Have you ever noticed how there are two types of enchanted forests? There's the happy kind of enchantment, where dew glitters on leaves and pollen dance like fairies in the golden rays of sunlight that break between trees.
Then you have the dark enchantment. The eerie kind in which you'd half expect to find a villainous storybook character amidst the grey fog and damp chill that hover between black tree trunks.
I walked through areas reminiscent of both in Sedona's West Fork Trail on this month's hike and brunch with Women on Adventures. After waking before no sane person should wake, driving more than two hours, and having to park half a mile away from the trailhead—we soon found out this was one of Sedona's most popular hikes.
Soon into the 6-mile hike, it wasn't hard to see why. The trail—nestled in a valley of the Sedona's notorious red rocks—followed a river and wove between foliage that reminded me of northern Michigan. As it was color season, we saw bright red and orange trees complement the dusty red canyon walls behind them and hiked through patches of yellow-leafed trees that set the entire trail aglow.
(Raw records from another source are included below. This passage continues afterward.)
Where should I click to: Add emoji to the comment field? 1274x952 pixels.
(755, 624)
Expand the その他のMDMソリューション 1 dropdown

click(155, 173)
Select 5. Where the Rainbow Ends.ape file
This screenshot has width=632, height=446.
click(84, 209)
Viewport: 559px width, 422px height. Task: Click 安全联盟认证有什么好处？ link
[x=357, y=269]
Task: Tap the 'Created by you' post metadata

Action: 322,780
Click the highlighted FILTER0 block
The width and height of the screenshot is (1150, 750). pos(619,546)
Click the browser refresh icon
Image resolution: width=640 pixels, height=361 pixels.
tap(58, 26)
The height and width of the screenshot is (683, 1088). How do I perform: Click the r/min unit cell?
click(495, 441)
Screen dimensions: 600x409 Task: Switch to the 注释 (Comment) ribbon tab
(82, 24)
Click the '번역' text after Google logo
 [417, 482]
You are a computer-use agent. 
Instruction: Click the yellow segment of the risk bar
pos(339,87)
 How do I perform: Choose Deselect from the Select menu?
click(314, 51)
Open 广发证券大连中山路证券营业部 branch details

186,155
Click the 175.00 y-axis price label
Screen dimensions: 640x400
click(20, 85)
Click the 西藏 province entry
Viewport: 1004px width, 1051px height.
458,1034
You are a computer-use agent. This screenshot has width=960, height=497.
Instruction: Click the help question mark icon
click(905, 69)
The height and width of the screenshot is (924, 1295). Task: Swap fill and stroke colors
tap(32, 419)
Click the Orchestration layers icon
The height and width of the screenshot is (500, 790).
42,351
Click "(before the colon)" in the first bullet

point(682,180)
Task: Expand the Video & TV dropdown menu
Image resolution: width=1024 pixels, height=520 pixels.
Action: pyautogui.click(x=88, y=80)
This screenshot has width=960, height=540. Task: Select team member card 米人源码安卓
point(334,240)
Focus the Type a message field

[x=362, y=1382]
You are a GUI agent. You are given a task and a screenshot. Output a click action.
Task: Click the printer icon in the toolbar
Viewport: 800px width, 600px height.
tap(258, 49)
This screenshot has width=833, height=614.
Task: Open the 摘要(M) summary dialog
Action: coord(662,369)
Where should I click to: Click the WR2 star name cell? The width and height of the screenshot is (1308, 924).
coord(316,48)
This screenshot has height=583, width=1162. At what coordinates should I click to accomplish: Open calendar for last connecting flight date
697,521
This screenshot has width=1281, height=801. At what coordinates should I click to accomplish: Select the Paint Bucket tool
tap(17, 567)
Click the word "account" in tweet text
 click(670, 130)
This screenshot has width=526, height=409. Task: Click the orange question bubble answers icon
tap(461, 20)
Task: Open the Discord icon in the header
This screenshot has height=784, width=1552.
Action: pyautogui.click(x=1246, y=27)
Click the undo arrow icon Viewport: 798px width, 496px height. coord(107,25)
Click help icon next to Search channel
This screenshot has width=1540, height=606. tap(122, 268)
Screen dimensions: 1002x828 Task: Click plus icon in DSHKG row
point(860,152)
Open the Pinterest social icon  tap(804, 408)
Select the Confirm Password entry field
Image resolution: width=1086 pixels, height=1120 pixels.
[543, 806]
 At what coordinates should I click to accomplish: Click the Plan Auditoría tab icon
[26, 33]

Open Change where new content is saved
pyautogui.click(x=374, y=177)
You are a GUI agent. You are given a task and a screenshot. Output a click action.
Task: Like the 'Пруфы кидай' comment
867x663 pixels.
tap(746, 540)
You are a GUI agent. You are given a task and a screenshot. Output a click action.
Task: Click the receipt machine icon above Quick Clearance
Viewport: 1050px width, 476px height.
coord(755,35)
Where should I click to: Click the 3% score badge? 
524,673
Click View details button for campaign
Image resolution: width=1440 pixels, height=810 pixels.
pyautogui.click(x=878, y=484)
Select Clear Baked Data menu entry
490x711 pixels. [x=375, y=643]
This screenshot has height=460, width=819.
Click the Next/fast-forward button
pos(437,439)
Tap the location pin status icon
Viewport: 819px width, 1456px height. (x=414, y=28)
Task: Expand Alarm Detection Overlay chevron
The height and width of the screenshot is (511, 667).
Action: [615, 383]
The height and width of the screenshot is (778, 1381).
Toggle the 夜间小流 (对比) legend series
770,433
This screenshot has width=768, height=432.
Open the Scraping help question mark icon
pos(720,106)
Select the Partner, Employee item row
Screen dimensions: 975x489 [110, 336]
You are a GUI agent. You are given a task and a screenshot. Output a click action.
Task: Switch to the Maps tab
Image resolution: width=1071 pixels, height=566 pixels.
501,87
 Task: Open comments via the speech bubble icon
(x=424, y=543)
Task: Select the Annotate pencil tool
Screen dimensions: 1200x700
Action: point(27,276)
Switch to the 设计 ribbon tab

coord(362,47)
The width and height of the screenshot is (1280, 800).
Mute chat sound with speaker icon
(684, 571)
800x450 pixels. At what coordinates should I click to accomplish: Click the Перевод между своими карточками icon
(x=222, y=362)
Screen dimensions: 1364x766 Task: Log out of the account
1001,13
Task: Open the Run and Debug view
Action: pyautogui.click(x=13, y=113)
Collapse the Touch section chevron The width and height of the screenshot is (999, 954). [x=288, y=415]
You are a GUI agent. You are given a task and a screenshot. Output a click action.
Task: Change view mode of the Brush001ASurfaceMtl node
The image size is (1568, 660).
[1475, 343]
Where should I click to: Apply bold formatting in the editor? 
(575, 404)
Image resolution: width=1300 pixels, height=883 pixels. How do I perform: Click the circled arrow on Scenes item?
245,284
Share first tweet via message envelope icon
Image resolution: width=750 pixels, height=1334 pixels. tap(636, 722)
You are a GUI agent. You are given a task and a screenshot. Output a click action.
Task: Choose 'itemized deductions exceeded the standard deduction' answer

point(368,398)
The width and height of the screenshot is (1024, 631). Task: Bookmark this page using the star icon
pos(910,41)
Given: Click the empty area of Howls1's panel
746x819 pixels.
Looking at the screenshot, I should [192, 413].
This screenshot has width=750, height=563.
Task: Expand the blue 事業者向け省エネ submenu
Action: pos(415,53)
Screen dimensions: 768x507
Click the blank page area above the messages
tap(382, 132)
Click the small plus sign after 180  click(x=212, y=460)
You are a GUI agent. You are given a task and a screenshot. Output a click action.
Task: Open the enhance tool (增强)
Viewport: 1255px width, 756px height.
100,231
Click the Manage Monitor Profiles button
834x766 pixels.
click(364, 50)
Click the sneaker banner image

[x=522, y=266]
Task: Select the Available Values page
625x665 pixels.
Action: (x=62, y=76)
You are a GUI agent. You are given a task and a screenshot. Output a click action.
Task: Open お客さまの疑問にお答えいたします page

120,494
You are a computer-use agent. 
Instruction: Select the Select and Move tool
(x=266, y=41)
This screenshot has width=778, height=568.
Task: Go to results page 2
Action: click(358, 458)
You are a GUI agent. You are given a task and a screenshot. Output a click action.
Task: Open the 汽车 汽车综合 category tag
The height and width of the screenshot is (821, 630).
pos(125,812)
The beautiful colors continued all throughout the hike. The trail didn't really have an end to it—you're able to continue for another couple miles to the campgrounds—but we stopped a little over three miles in where the creek widened beneath a canyon wall that curved over it.
As beautiful as the West Fork trail was, I was relieved to get back to the trailhead. The trail got increasingly busier as we crept into the afternoon, and hiking over six miles had me approaching hangry.
We stopped for brunch at Indian Gardens Café, where I opted for the healthier garden pita over the tempting pulled pork sandwich. Both looked equally delicious and the pita was more satisfying than I expected after such a long morning. I also got one of their iced coffees, which was a tasty as everything else.
After brunch, we hit Sedona's infamous traffic for about an hour before we could head back to Phoenix. I thoroughly enjoy the morning hike, but it was a long day. Next time, I'll be sure to do what a few other women did and make a weekend out of it.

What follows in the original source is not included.